» **Aim a**: Copy the listing below word for word, from the line containing "You are a computer-use" through the end of the listing, and omit the pictures.
● ● ●
From Casetext: Smarter Legal Research

Bardwell v. Clarion Pointe Hotel

United States District Court, Western District of Kentucky
Dec 5, 2023
Civil Action 5:23-CV-91-CRS (W.D. Ky. Dec. 5, 2023)

Opinion

Civil Action 5:23-CV-91-CRS

12-05-2023

AT PADUCAH MARK J. BARDWELL PLAINTIFF v. CLARION POINTE HOTEL, et al. DEFENDANTS


MEMORANDUM OPINION

CHARLES R. SIMPSON III, SENIOR JUDGE UNITED STATES DISTRICT COURT.

Plaintiff Mark J. Bardwell, pro se, filed a Complaint against Clarion Pointe Hotel, Daniel Moron, and Sherri Cattlett on June 26, 2023. [DN 1]. Simultaneously, Bardwell petitioned the court for leave to proceed in forma pauperis. [DN 2]. The court granted Bardwell leave. [DN 8].

Because Bardwell is proceeding in forma pauperis, the court must initially review the instant action. See 28 U.S.C. § 1915(e)(2); McGore v. Wrigglesworth, 114 F.3d 601, 608 (6th Cir. 1997), overruled on other grounds, Jones v. Bock, 549 U.S. 199, 203 (2007).

Upon review, the court must dismiss a case at any time if the court determines that the action is “frivolous or malicious,” fails to state a claim upon which relief may be granted, or seeks monetary relief from a defendant who is immune from such relief. 28 U.S.C. § 1915(e)(2)(B). When screening the Complaint, the court must construe it in the light most favorable to Bardwell and accept well-pleaded allegations as true. Hill v. Lappin, 630 F.3d 468, 471 (6th Cir. 2010). And while a reviewing court liberally construes pro se pleadings, see id.; Boag v. McDonald, 454 U.S. 364, 365 (1982), a complaint must include “enough facts to state a claim to relief that is plausible on its face” to avoid dismissal, Bell Atl. Corp. v. Twombly, 550 U.S. 544, 570 (2007).
● ● ●
» **Aim b**: In the court opinion above, on what date did Mark J. Bardwell file his Complaint?
● ● ●
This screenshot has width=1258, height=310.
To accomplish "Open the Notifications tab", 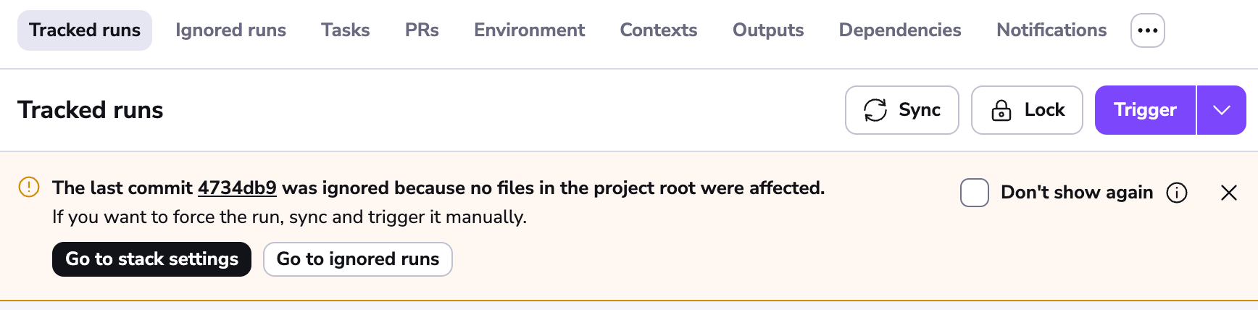I will (x=1051, y=30).
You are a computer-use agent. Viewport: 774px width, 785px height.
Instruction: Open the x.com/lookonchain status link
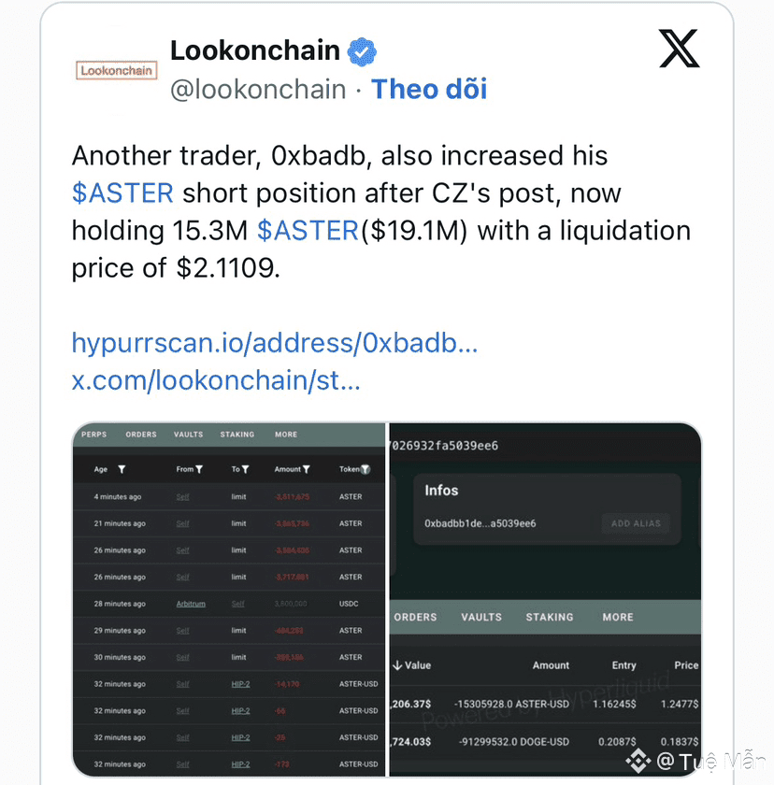(216, 380)
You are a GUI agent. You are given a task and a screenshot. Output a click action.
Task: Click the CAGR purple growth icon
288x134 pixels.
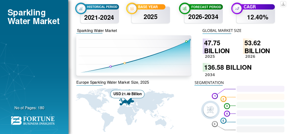tap(237, 8)
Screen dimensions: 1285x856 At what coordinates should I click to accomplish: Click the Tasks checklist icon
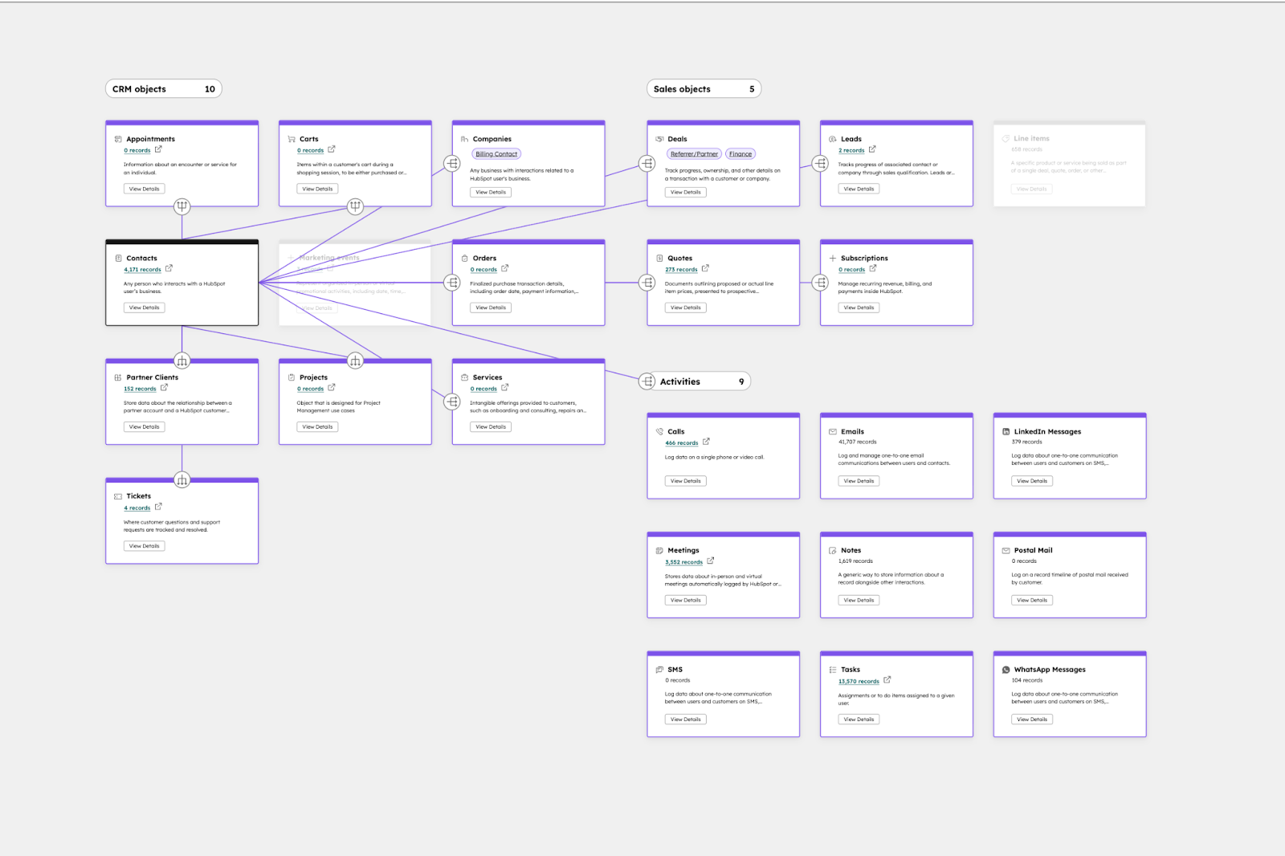pyautogui.click(x=832, y=669)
● ● ●
» **Full solution a**:
You are a computer-use agent. Viewport: 774px width, 785px height.
Instruction: Open the x.com/lookonchain status link
(216, 380)
You are a GUI agent. You are given a task and a screenshot. Output a click action.
Task: Click the CAGR purple growth icon
288x134 pixels.
tap(237, 8)
Screen dimensions: 1285x856 At what coordinates should I click to accomplish: Click the Tasks checklist icon
pyautogui.click(x=832, y=669)

» **Full solution b**: June 26, 2023.